» 待做练习
**A)** 这篇写然途艺术馆的散文中,作者小说里的女主人公从事什么职业?
**B)** 请接着这篇写然途艺术馆的散文往下写。

这就是——见画起境

这就是——见画起境

不知道你是否也有这样的记忆……

在一个午后,你自舒适的沉睡中醒来,看着日光透过窗子,斜斜的投在墙上。隔着房间听见有人在轻声说话,一切一切都是非常温柔的感觉。

你在这样温柔的感觉中继续躺了一会,看光影浮动,听悄语呢哝。

过了一会,你起身,走进另一个房间,听着说话的声音时近时远,你忽然忘了身在何处,却并不会诧异,更不会焦急。你不疾不徐,在房间中穿行。

一切一切都有一种陌生的熟悉感,既新奇,又妥帖。

我不知道你的记忆是怎样的。

在我的记忆中,第一次有这样的感觉,是在1999年,第二次有这样的感觉,是在2019年。廿年的间隔,在记忆中,却仿佛是昨天和今天一样。

我就是在这样的感觉中,走进的东莞然途艺术馆。

以前我很喜欢Simon•Hantai的画,在我的小说中,女主人公——一位催眠师——的房间里,永远摆着一幅Hantai的油画。黑色上的浅黄色,既象蒲公英的花茎,也像蜻蜓的翅膀,美,且脆弱。Hantai的画会让我有无限的遐想,比如光影在墙上的移动,比如尘埃在空气中的舞蹈,我觉得唯有欣赏这些,才能不负时光的流淌。

» 材料
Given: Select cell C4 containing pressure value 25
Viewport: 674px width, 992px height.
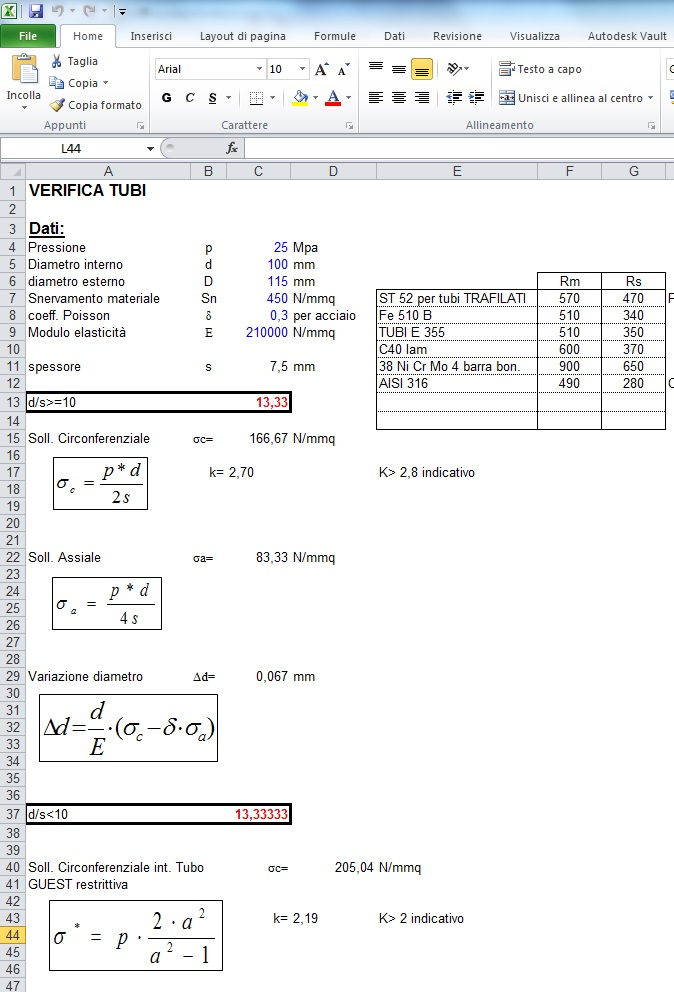Looking at the screenshot, I should point(258,247).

» 参考答案
**A)** 她是一位催眠师。

**B)**
直到我看见郑泰均的画。

至此以后,女主人公的房间里,再也没有任何画。

她会向每一个她的病人,讲述她看画时的各种感受,却不去描述画的本身,留下空白让人遐思。

因为,看见画,会觉得,语言、文字是生硬的,而画是柔软的。

会觉得,语言、文字是有限的,而画是无限的。

会觉得,语言、文字是沉重的,而画是轻灵的。

凡所有相。皆是虚妄。

没有一个人,活在真实的世界中,每一个人,都活在自己所理解的世界中。所见所闻所念所感,都是内心的投射。

所有能引发我们关乎美、关乎好的投射的事物,大抵都来自我们的增上缘。

郑泰均的画,大多为黑白两色,间有蓝色,间有金色,间有五彩斑斓。他以“画墨为光”为题,水墨中实有光影跳动,有暗香浮现。

光影乃是虚与实、真与幻之间的跳动,暗香则是雪的清冽味道。

我在画幅间,闻到雪的香气,观他作画,也仿佛有雪塑的感觉。

我不敢呼吸,怕惊破了这空远的境像,怕吹散了这清泠的气息。

我曾经看过一本小说,人可以闻香起境,而在催眠中,人可以听声起境,看郑泰均的画,自然也可以见画起境。

在小说中,闻香起境,至高者名为“烟火人间”,关窍在于“生”。听声起境,关窍在于“幻”。见画起境,关窍,或许在于“觉”吧。

这就是——见画起境

我在小说中,曾试图描述一个因人为而形成的绝境,无论我怎样写,都觉得不够好。

当我看见一幅画时,我觉得那就是我想而不可得之境地:

黑色之地飘浮于虚空中,一望无垠,偶有几丝裂痕乃是人们求生留下的印记。白色之冰霜钟乳向上无限延伸,男主人公从小就憧憬着能够攀于其上。没有人知道白色之上会有什么,也许有希望,也许有未知。而男主人公在终于登顶之后,被另一个世界的人看见,既是结束,亦是开始。

这幅画,名为“绽放”。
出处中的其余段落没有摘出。